▶ Instruções do exercício: Edite o trecho sobre trabalho doméstico começando em "Com o crescimento" e terminando em "profissão no país.", trocando "desemprego" por "subemprego".
── Trecho da fonte
Com o crescimento do desemprego, houve uma deteriorização das condições de trabalho, que também atingiu o trabalho doméstico. O artigo O trabalho de empregada doméstica e seus impactos na subjetividade Christiane Leolina Lara Silva José Newton Garcia de Araújo Maria Ignez Costa Moreira Vanessa Andrade Barros publicado na Psicologia em Revista (Belo Horizonte, v. 23, n. 1, p. 454-470, jan. 2017) também referenciada no artigo da revista Nexo, amplia a discussão sobre o tema ao analisar o contexto histórico do surgimento do trabalho doméstico, apresentando um perfil sociodemográfico e as leis que historicamente regulamentam a profissão no país.
────
── Dados extraídos
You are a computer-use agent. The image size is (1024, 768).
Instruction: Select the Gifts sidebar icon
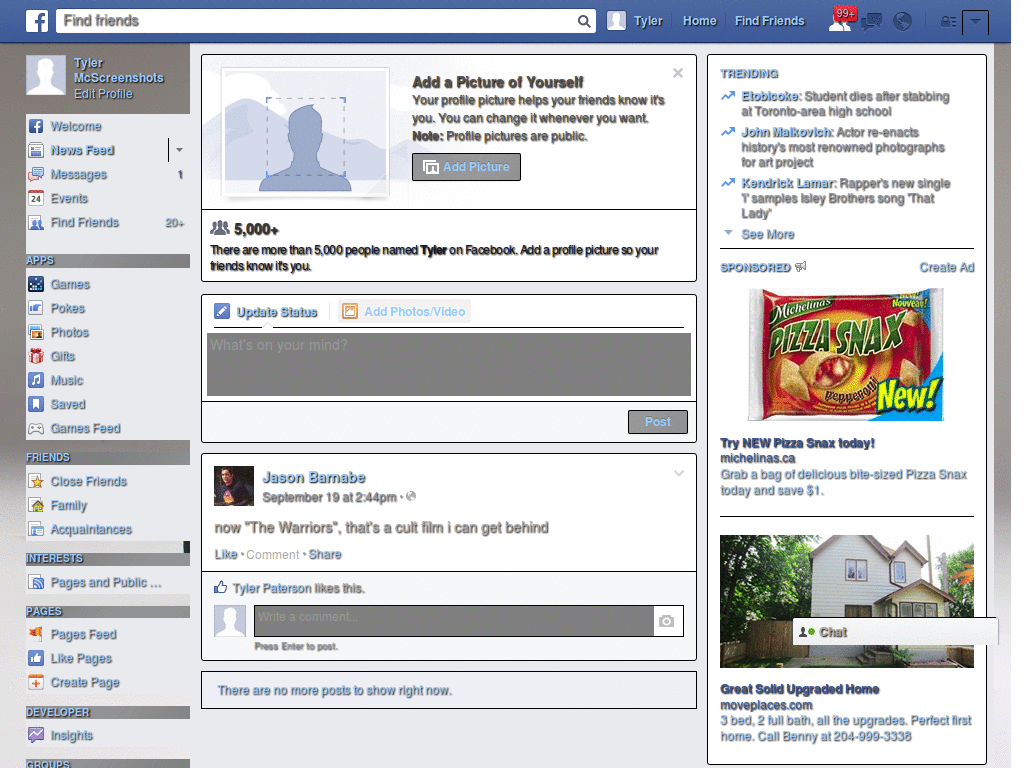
────
▶ A resposta:
Com o crescimento do subemprego, houve uma deteriorização das condições de trabalho, que também atingiu o trabalho doméstico. O artigo O trabalho de empregada doméstica e seus impactos na subjetividade Christiane Leolina Lara Silva José Newton Garcia de Araújo Maria Ignez Costa Moreira Vanessa Andrade Barros publicado na Psicologia em Revista (Belo Horizonte, v. 23, n. 1, p. 454-470, jan. 2017) também referenciada no artigo da revista Nexo, amplia a discussão sobre o tema ao analisar o contexto histórico do surgimento do trabalho doméstico, apresentando um perfil sociodemográfico e as leis que historicamente regulamentam a profissão no país.